A few records:
· · · ·

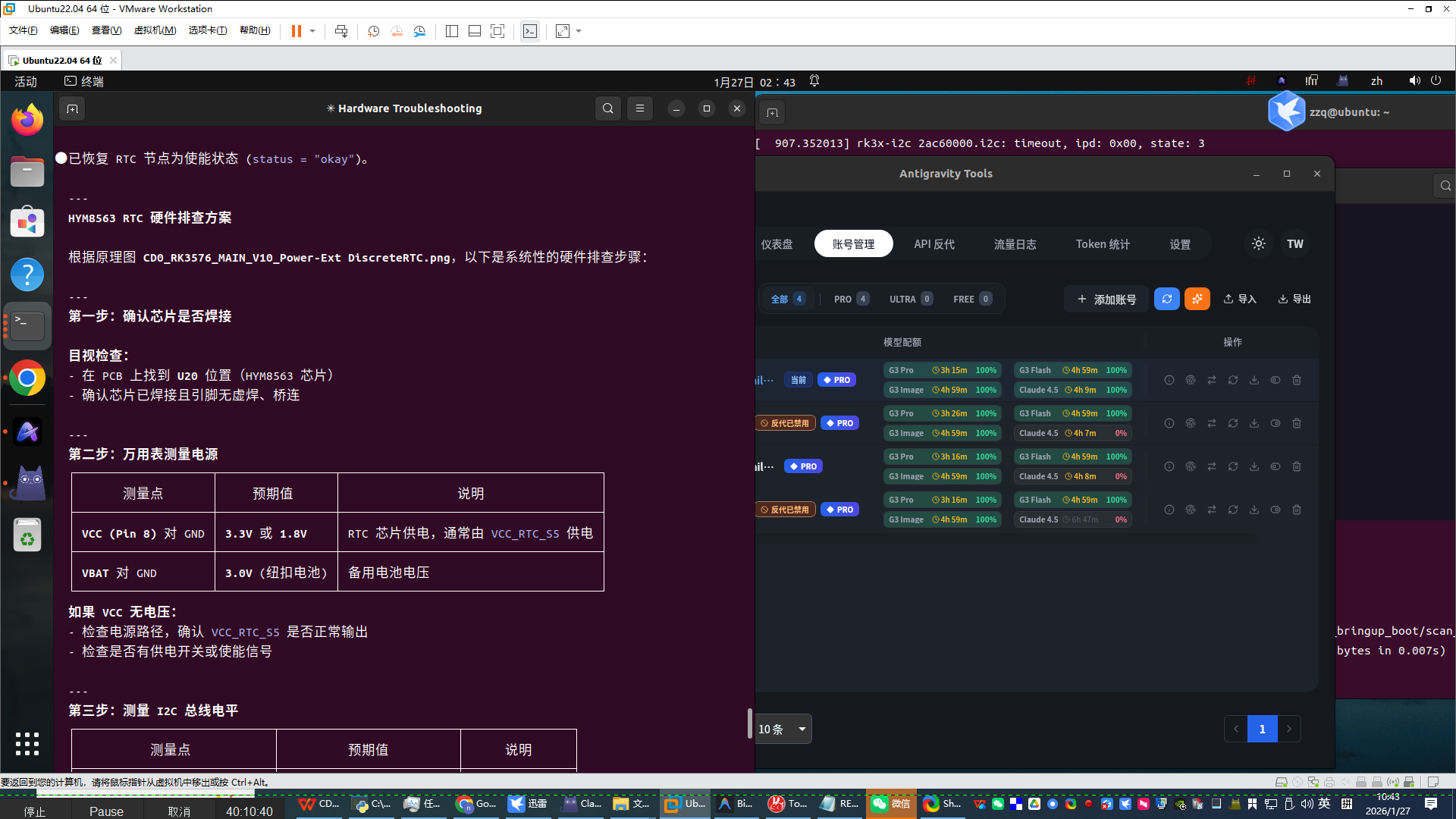Screen dimensions: 1456x819
Task: Open the first account's fingerprint icon
Action: [1191, 380]
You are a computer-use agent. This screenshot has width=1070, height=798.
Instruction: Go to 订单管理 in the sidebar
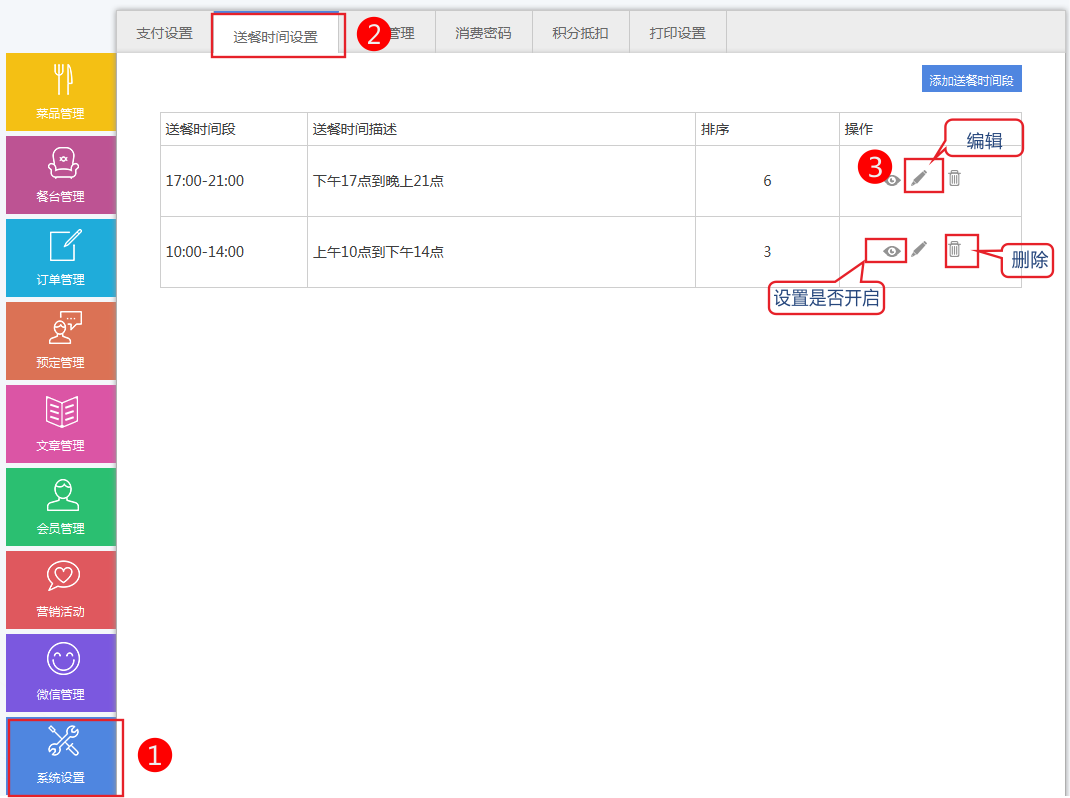coord(61,258)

· · · ·

### TASK PROMPT
Repeat every line of the records above word for word, leaving out the pictures.

### FINISHED ANSWER
Screen dimensions: 1456x819
Task: Open the first account's fingerprint icon
Action: [1191, 380]
You are a computer-use agent. This screenshot has width=1070, height=798.
Instruction: Go to 订单管理 in the sidebar
coord(61,258)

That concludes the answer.